2 yıl sonra insanlar pandeminin mutlaka bitmesi gerektiğini hissederek kısıtlamalardan bıktı. Ancak Prof. Stoye, hükümetlerin COVID-19 test ve kontrol önlemlerini çok erken kaldırmasından duyduğu endişeyi dile getiren birçok uzmandan biri. “Korktuğum şeylerden biri, test etmeyi ve sekanslamayı çok uzun süre durduracağımız için aslında bu süreçleri takip etme yeteneğimizi kaybedeceğiz. Daha az test yaptıkça, daha az sekanslama yaptıkça, yeni varyantları gerçek zamanlı olarak tanıma yeteneğini kaybedeceğiz” dedi.
Gelecek İçin Küresel Ders
“Bu yaşadıklarımız yine gelecek. Bunun farkına varmamız ve hızlı bir şekilde bir geri dönüş hazırlamamız gerekiyor.
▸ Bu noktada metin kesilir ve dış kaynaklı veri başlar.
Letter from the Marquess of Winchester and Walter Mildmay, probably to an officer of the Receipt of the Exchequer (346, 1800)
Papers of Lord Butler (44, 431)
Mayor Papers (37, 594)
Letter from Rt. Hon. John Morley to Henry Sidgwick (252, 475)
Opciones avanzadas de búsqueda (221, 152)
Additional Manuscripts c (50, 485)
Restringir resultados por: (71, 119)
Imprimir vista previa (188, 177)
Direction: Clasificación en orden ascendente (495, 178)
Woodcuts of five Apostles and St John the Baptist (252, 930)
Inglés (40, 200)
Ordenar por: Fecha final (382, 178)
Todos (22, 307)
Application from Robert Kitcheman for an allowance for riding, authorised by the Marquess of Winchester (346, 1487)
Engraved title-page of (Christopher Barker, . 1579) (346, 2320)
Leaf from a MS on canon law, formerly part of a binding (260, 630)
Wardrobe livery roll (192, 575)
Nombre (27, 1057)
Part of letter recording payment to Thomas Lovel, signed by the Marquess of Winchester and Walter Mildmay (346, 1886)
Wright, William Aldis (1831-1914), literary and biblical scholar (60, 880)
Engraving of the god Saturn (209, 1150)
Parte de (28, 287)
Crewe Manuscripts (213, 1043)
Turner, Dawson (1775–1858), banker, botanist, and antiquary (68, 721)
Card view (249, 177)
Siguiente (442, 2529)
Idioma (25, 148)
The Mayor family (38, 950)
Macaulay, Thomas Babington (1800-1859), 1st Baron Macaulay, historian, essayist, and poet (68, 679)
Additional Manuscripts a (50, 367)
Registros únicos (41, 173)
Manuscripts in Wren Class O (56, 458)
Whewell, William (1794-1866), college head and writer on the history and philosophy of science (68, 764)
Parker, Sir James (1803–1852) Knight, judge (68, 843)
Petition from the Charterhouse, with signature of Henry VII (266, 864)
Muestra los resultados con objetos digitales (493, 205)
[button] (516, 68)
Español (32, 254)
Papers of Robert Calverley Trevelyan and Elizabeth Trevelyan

Yeni hastalıkların ortaya çıkışını çok hızlı bir şekilde tanıyabilmemiz gerektiğini düşünüyorum” Prof. Dr. Jonathan Stoye
Bu ilk salgın değil ve son olması da olası değil. Bazı yönler iyi işlenirken diğerleri yapılmadı ve jeopolitik tartışmalar yıllarca sürecek. En azından aşılar, tüm varyantlardan kaynaklanan ciddi hastalık ve ölümlere karşı koruma sağlamaya devam ediyor. Muhtemelen en önemli ders, küresel olarak gelecekteki hastalık salgınlarını ele almanın çok önemli olduğudur. Yüksek gelirli ülkelerdeki insanlar aşılara ve destekleyicilere hazır erişime sahip olsalar da, birçok Afrika ülkesi eşit olmayan aşı dağılımı nedeniyle nüfuslarının %10’unu bile aşılayamamış durumda. Yaygın aşılamanın olmaması da yeni varyantların ortaya çıkmasına katkıda bulunabilir. Stoye, pandemilerle mücadelede küresel işbirliğinin önemini şu sözlerle vurguladı;
“Bunun küresel yönleri ilginç ve önemli olanlardır. Buralardan dersler çıkartılır mı, bilmiyorum. 2 veya 3 yıl sonra bu virüsle rahat yaşayacağımızı ve SARS-3’ün veya HIV5’in ortaya çıktığını ve öğrendiğimiz tüm dersleri unuttuğumuzu düşünmekten nefret ediyorum. Önemli olan o hafızayı korumaya çalışmaktır.”